Buzaglo J.S.,Research and Training Institute |
Miller S.M.,Fox Chase Cancer Center |
Kendall J.,Southwestern Simmons Cancer Center |
Stanton A.L.,University of California at Los Angeles |
And 5 more authors.
Journal of Cancer Survivorship | Year: 2013
Introduction: The NCI developed the print-based educational brochure, Facing Forward, to fill a gap in helping cancer patients meet the challenges of transitioning from active treatment to survivorship; however, little research has been conducted on its efficacy. Purpose: The aims of this study were to evaluate the efficacy of Facing Forward in promoting the uptake of recommended behaviors (e. g., ways to manage physical changes) and to explore its usability. Methods: At the last treatment appointment, early-stage breast, prostate, colorectal, and thoracic cancer patients (N = 340) recruited from community clinical oncology practices and an academic medical center completed a baseline assessment and were randomized to receive either Facing Forward (n = 175) or an attention control booklet about the NCI's Cancer Information Service (n = 165). Patients completed follow-up assessments at 8 weeks and 6 months post-baseline.
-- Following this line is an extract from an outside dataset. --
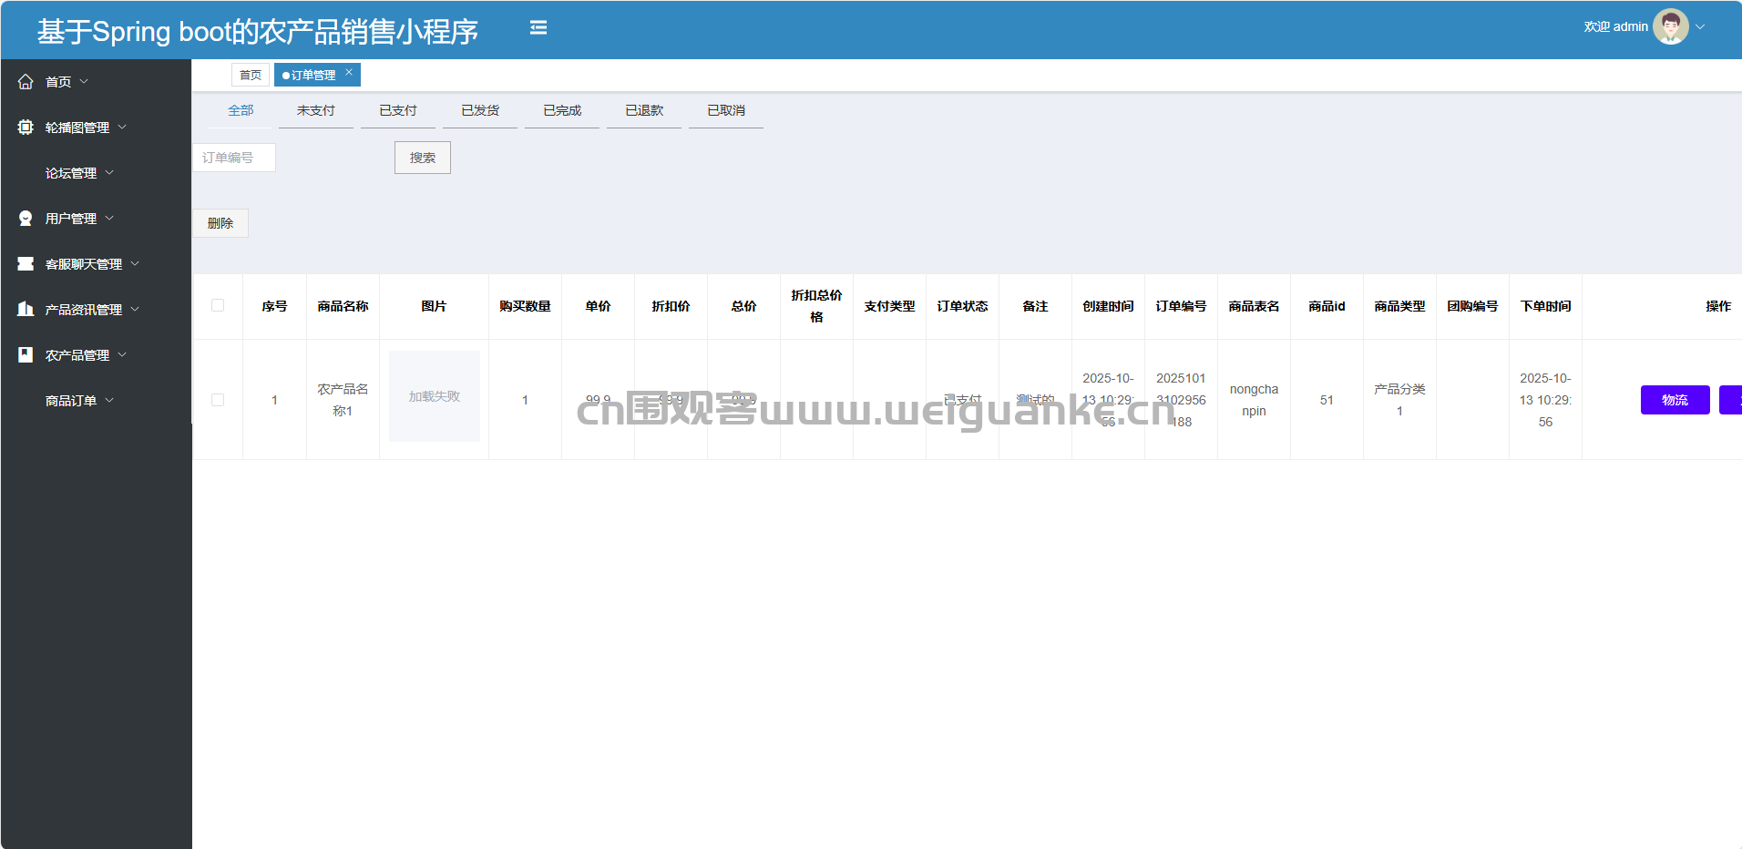Click the purple 物流 button
Viewport: 1742px width, 849px height.
[1674, 400]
Results: The reported uptake of recommended stress management behaviors was greater among intervention than control participants at both 8 weeks post-baseline (p = 0. 016) and 6 months post-baseline (p = 0. 017). At 8 weeks post-baseline, the intervention control group difference was greater among African-American than Caucasian participants (p < 0.03) and significant only among the former (p < 0.003); attendance at a cancer support group was also greater among the intervention than control group participants (p < 0.02). There were no significant intervention control group differences in the reported uptake of recommended behaviors in three other categories (p > 0.025). Intervention participants rated Facing Forward as understandable and helpful and indicated a high level of intention to try the behaviors recommended. Conclusions: Facing Forward can enhance early-stage survivors' reported ability to manage stress and increase support group use during the reentry period. Implications for Cancer Survivors: Facing Forward can help survivors meet the challenges of the reentry period. © 2012 Springer Science+Business Media New York.